Es gab auch sachliche Fähigkeiten, die man bewundern konnte, ein ›überragendes Wissen‹ zum Beispiel. Dieses Wissen nützte aber Mutters Ansicht nach nichts, wenn es sich nicht präsentieren konnte; hier drohte die entscheidende Falle, die sie für ihre Kinder, ohne es zu wollen, präpariert hatte. Sachverstand, der sich aus der Anwendung ergab und vor dem Gegenstand, in der handwerklichen Situation par excellence, bewährte, zählte beinahe soviel wie das rhetorische Talent. Das lag in der Natur der Sache, an der Abwesenheit des Abgrunds zwischen Innerlichkeit und Äußerlichkeit, weil ja die Innerlichkeit fehlte. Da letzteres aber selten oder nur der unreifen Schwärmerei so vorkam, war der am höchsten geschätzt, der seinen Kummer um einer unbeschwerten Stunde willen zurückdrängte und überhaupt in aller Härte zwischen privatem Leid und heiterer Geselligkeit trennte.
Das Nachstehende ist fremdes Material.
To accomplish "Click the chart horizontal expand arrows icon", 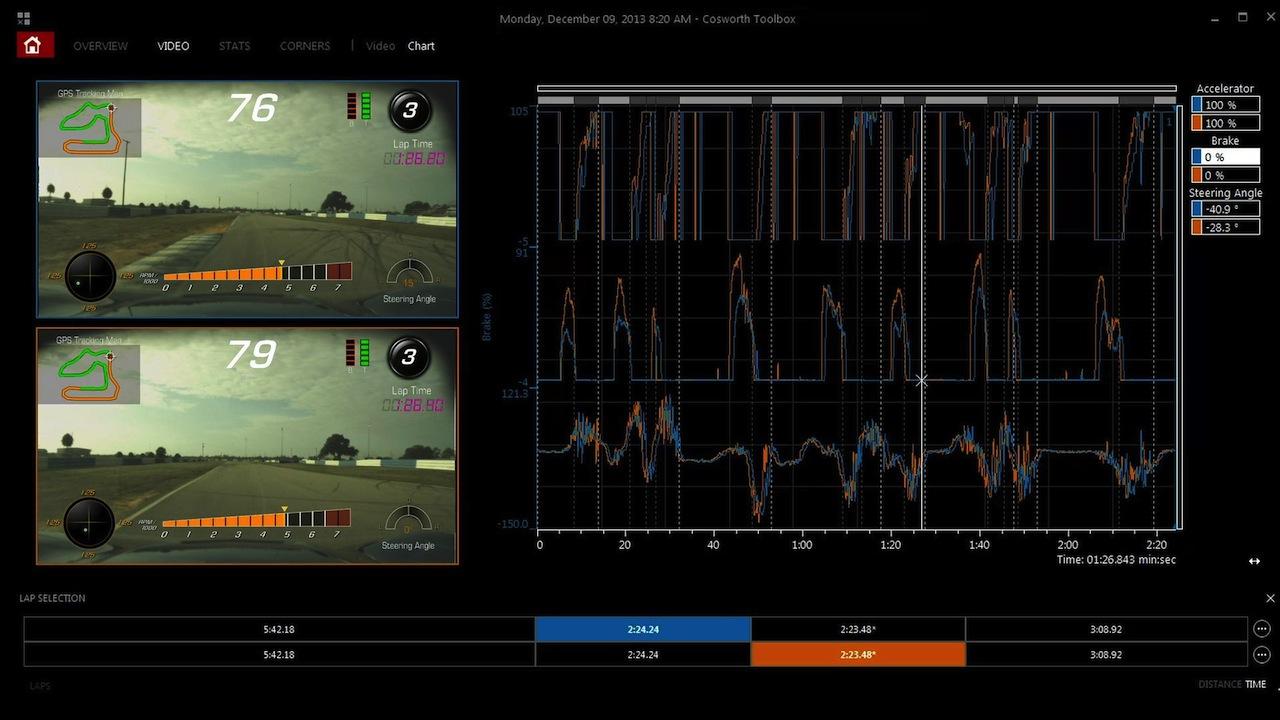I will coord(1254,561).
Wenn er sich dann im stillen Kämmerlein, im spätabendlichen Telefonat anvertraute, dann stieg er noch in der Achtung, und das Leben gewann an Substanz.

In ihrem Vokabular waren Vater und Mutter übrigens ununterscheidbar, aber zur Kinderillusion gehörte es, von der Mutter zu meinen, sie schwätze bloß, klangen die erhabenen Worte aus ihrem Mund doch unerträglich hohl, wogegen der Vater sie unübersehbar in seinem Herzen bewegte.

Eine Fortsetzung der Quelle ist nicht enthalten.